Compounding Pharmacies and Bacterial Endotoxin Testing
With guidelines changing, some helpful tips for compounding pharmacies on endotoxin testing requirements
The time is quickly approaching for the revised USP <795> and <797> chapters to be effective for compounding pharmacies. You may be asking what changes you must make to ensure compliance with these new regulations regarding quality control testing. Or what does this mean in terms of adherence to endotoxin testing requirements, or why do I even need to test for endotoxins. We already perform sterility testing, isn’t that enough? The answer to your questions and more will be explained below.
Compounded sterile preparations (CSPs) are currently categorized as low, medium, and high risk but the designations will change to Category 1, 2 and 3. Along with a new naming convention, the factors used to determine which CSPs belong in each category will also be new and exciting. The first order of business will be to assess what category your product will be in when these changes go into effect to ensure full compliance with QC testing requirements. Depending on what you are compounding, the category could stay the same. If your product now needs to be tested for endotoxins, you might have some questions and concerns about how to do this and why it is even needed.
Why test compounding products for endotoxins?
Now we can tackle the question of why we need to test for endotoxins. Endotoxins are complex lipopolysaccharides (LPS) that are a major part of the Gram-negative bacterial cell wall. When present in low concentrations, these components induce inflammation and fever. However, septic shock and even death can occur when LPS molecules are present in high concentrations. A good question some of you may now be wondering is, “If sterility is already required why do I need to perform endotoxin testing. Isn’t it almost the same thing?” The simple answer is that even with a negative sterility test, endotoxins can still be present in your product.
The bacterial endotoxin test (BET) uses Limulus amoebocyte lysate (LAL), which is an aqueous extract derived from horseshoe crab blood. This type of testing has historically been challenging and time-consuming to perform in-house. Whether you are considering employing a contract lab for testing or bringing it in-house from a test supplier there are many methods to consider. Traditional kinetic chromogenic LAL methods using 96 well plates and an absorbance plate reader require pipetting and technical skills that take time to become proficient at performing. While gel-clot LAL is available and is a low-cost alternative, it too requires technical skill. Moreover, the results are subjective, and the results do not meet basic data integrity requirements. Both methods are compendial globally and give results in about an hour.
Recombinant technologies are an option if you have sustainability objectives and want to eliminate the use of animal products. They are also run with 96 well plates using either kinetic chromogenic or fluorescence methods. Recombinant technologies are not compendial globally and require alternative method validations in most cases.

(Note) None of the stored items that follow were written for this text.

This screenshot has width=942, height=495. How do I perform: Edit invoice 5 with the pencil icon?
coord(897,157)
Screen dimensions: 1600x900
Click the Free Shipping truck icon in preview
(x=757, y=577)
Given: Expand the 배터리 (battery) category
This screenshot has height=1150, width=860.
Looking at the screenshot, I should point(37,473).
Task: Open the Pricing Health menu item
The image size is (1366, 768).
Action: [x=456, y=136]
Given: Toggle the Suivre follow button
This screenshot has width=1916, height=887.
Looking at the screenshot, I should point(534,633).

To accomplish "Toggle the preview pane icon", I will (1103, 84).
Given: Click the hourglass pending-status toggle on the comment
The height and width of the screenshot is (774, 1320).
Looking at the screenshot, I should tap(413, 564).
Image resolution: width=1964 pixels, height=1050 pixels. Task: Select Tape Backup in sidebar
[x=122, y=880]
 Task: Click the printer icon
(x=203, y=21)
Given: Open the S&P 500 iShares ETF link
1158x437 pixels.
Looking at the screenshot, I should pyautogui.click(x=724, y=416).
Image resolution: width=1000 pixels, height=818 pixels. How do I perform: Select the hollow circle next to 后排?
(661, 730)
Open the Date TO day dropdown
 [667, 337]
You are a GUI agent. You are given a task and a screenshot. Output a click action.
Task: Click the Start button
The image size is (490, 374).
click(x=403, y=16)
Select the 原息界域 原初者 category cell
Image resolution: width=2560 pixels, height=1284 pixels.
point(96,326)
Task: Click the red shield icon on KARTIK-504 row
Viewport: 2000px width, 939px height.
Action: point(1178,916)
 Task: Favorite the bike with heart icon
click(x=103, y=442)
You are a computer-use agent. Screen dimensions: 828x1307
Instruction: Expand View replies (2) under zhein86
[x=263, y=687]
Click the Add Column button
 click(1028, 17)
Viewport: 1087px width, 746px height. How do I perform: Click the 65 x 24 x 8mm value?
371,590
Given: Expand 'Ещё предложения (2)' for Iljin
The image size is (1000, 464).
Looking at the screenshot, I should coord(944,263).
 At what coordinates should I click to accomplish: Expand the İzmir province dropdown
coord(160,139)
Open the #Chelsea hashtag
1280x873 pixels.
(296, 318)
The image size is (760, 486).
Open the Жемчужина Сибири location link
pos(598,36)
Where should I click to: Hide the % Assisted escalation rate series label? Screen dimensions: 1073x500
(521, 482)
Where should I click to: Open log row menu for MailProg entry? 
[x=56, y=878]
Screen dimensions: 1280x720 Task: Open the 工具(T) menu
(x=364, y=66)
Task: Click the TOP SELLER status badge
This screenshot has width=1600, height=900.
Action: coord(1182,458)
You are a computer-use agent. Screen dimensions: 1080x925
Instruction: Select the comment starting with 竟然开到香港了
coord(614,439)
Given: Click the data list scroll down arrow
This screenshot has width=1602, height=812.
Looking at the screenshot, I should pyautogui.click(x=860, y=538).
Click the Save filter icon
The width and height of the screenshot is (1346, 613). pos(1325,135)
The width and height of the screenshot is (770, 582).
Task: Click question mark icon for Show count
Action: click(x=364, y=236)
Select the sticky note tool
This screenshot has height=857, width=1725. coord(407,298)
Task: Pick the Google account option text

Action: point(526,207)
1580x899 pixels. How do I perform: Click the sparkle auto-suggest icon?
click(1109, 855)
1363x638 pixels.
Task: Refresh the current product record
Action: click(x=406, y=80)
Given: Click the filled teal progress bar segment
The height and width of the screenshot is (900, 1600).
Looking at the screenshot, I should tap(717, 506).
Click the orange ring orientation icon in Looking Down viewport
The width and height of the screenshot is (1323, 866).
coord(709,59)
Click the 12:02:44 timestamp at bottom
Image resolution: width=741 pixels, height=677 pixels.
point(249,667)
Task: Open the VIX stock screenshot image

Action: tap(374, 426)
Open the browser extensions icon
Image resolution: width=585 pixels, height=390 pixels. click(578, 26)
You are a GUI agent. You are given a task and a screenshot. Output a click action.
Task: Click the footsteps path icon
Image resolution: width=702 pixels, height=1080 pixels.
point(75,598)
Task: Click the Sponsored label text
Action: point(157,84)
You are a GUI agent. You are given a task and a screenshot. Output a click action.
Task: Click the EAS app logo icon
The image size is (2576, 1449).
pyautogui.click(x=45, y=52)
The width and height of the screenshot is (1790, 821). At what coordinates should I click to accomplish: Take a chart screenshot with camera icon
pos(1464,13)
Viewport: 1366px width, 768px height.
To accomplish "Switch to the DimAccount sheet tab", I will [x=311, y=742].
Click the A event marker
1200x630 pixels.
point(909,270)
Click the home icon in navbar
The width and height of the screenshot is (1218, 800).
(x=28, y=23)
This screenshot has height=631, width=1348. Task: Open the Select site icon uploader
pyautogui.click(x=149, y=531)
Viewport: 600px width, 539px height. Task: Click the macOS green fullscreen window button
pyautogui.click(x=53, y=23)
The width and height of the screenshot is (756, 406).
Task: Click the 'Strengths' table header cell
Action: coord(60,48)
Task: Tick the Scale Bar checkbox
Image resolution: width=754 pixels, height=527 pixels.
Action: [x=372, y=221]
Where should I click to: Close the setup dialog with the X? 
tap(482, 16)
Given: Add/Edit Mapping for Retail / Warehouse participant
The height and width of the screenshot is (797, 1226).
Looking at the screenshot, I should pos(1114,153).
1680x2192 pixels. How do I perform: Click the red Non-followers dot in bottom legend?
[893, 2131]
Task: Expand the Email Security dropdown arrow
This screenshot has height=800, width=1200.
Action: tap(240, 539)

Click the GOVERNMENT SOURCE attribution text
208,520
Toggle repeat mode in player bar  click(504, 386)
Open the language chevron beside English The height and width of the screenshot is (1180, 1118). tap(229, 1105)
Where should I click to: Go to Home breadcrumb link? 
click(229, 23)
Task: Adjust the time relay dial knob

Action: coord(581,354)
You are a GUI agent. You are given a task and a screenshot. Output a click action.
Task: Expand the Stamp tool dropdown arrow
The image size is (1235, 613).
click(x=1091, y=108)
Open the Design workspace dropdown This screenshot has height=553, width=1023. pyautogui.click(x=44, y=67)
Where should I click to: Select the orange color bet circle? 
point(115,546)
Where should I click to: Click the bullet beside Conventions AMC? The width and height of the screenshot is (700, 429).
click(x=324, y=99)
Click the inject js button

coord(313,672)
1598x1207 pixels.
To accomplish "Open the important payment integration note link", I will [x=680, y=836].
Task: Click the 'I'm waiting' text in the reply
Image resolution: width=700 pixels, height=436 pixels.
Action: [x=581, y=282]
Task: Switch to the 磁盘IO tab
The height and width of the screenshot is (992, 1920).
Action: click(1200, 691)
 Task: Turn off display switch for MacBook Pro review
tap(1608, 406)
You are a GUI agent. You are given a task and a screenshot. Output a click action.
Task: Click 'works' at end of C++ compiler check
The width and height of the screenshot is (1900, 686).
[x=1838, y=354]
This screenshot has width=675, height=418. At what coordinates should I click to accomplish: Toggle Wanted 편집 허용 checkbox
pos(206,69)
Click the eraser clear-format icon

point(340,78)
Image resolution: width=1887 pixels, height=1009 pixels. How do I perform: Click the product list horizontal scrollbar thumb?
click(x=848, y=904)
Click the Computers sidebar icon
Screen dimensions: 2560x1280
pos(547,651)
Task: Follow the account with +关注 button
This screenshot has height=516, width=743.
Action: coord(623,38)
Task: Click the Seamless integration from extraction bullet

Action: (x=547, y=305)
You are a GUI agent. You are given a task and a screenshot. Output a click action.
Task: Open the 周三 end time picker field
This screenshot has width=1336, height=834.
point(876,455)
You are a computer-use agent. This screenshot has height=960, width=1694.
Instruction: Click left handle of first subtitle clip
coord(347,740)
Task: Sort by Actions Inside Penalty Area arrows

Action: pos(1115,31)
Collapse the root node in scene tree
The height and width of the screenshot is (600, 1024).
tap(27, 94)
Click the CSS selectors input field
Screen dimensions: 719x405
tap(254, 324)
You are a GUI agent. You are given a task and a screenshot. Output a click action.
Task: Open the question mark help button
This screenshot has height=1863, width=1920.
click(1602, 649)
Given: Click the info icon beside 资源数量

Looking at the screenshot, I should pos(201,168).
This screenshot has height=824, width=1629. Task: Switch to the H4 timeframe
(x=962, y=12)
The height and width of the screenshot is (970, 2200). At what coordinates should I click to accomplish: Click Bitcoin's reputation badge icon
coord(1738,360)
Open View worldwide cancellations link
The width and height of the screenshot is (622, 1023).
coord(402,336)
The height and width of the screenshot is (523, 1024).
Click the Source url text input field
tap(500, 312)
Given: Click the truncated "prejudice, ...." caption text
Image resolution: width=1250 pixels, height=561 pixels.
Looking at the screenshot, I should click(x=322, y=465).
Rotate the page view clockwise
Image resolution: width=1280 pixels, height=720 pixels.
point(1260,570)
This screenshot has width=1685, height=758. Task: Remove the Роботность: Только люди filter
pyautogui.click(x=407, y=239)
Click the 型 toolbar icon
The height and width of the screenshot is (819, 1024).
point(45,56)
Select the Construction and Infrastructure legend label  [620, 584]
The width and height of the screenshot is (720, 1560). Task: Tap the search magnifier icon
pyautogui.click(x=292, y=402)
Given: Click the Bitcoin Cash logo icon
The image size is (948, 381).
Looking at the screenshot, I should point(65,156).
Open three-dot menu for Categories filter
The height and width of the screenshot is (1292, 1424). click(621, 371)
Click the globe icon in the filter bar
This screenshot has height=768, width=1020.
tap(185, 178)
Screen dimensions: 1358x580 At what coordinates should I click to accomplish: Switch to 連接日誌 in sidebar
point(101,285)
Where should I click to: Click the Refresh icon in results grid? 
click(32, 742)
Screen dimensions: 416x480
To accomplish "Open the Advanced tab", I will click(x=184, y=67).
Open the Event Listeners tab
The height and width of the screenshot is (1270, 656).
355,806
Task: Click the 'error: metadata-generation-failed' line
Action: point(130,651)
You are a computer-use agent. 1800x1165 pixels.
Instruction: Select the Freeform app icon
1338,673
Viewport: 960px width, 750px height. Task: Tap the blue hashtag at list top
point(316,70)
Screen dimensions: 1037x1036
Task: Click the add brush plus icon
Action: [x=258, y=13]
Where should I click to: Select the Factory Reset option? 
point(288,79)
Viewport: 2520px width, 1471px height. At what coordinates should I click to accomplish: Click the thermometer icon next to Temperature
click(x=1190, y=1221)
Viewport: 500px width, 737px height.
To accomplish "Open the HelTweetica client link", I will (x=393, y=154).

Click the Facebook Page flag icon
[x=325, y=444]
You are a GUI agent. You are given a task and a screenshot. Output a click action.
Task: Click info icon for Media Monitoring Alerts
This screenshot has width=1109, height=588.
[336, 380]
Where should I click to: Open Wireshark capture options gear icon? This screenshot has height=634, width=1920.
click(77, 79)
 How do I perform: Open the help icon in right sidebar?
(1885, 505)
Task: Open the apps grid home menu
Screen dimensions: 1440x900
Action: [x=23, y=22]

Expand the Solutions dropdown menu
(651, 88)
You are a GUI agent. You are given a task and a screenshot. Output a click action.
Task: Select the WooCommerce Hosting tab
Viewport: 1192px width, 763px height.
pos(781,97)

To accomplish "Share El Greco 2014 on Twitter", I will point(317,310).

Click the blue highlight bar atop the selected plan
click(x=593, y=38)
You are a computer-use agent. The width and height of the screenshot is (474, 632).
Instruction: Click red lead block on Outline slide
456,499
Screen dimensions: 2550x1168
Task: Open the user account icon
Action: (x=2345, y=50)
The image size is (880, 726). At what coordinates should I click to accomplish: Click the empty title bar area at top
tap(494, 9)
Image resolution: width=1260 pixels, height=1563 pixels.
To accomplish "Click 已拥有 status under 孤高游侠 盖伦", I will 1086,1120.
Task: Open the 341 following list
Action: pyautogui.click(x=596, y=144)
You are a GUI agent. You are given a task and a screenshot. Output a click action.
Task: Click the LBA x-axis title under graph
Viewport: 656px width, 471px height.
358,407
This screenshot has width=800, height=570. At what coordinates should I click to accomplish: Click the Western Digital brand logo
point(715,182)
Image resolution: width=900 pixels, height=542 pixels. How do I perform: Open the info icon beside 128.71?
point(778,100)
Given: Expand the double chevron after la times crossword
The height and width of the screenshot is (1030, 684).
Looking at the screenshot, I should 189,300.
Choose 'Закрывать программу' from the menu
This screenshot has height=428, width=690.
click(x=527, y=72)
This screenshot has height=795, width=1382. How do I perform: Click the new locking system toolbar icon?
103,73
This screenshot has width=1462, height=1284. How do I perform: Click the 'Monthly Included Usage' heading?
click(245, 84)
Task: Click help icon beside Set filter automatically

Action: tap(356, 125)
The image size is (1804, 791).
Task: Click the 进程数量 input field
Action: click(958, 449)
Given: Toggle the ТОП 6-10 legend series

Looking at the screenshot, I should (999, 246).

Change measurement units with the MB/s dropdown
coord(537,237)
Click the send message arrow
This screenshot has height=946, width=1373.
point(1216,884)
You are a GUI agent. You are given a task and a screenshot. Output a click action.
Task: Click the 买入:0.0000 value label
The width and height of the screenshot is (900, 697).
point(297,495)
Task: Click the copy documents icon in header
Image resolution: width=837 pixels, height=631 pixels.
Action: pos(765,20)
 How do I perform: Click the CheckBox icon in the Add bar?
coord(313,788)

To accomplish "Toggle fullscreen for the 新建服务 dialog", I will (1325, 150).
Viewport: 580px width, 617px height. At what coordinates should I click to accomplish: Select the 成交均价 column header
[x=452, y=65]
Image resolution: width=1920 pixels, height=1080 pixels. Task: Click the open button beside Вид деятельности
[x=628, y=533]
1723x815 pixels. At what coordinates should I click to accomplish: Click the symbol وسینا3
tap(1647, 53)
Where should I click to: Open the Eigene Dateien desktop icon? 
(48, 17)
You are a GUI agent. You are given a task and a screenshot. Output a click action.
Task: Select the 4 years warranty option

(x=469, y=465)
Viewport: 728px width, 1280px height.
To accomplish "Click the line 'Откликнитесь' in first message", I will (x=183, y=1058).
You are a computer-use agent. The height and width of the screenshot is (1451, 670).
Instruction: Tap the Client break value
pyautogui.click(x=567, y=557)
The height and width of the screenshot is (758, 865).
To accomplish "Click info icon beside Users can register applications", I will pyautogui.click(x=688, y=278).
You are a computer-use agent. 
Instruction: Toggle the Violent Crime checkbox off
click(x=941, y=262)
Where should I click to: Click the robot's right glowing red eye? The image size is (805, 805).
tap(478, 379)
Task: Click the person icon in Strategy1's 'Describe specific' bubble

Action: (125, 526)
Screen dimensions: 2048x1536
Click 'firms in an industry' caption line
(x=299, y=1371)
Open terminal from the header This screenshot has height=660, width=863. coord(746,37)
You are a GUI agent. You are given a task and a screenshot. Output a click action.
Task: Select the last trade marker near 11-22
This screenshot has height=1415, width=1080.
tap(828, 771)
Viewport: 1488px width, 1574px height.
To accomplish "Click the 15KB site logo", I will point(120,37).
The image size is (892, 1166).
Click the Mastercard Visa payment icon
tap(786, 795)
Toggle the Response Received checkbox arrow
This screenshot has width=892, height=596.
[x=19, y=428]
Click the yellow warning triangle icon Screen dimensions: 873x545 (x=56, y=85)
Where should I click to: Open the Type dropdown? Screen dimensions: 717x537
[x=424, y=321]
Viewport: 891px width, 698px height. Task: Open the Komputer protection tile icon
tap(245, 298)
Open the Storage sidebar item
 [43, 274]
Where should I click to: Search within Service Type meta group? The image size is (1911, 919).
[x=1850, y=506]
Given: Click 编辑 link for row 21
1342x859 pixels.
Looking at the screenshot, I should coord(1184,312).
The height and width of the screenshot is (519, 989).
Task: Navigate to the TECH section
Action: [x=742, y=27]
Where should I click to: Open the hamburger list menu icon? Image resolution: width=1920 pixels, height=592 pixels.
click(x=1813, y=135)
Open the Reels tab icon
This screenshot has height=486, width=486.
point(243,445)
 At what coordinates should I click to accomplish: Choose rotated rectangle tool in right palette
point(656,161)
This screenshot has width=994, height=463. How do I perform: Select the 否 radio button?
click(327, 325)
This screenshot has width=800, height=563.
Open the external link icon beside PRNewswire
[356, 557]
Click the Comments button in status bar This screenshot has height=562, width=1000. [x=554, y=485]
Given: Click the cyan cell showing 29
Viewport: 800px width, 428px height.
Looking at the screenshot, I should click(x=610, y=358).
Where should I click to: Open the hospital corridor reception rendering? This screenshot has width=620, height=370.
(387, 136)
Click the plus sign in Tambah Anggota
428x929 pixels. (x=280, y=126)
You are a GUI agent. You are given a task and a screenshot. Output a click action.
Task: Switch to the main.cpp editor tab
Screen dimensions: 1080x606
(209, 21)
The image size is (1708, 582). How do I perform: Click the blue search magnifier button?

An easier endotoxin testing method
Is there an endotoxin testing method that is easy to use, compendial globally, meets data integrity requirements, and provides fast, quantitative results? Why, yes, thank you for asking! Charles River Laboratories’ cartridge technology is designed to eliminate costly specialized training and streamline testing using only 100 µl of sample. The cartridge system uses the kinetic chromogenic test methodology and a microfluidic cartridge to give real-time quantitative endotoxin results in about 15 minutes. All the required reagents are loaded onto the cartridge so there are less consumables used and no reagent waste. All of these benefits make cartridges an easy, compliant, robust, and rapid solution for compounding pharmacies. You can find more information here.
The revisions to these chapters are a step in the right direction for the future of pharmaceutical compounding and help us ensure the medicines that are produced in this manner are safe for patients. While endotoxin testing can seem difficult to perform and manage in-house, the benefits outweigh the hurdles. By partnering with experienced, proven leaders in the industry this can be accomplished with ease and your lab will be able to fulfill regulatory expectations effortlessly.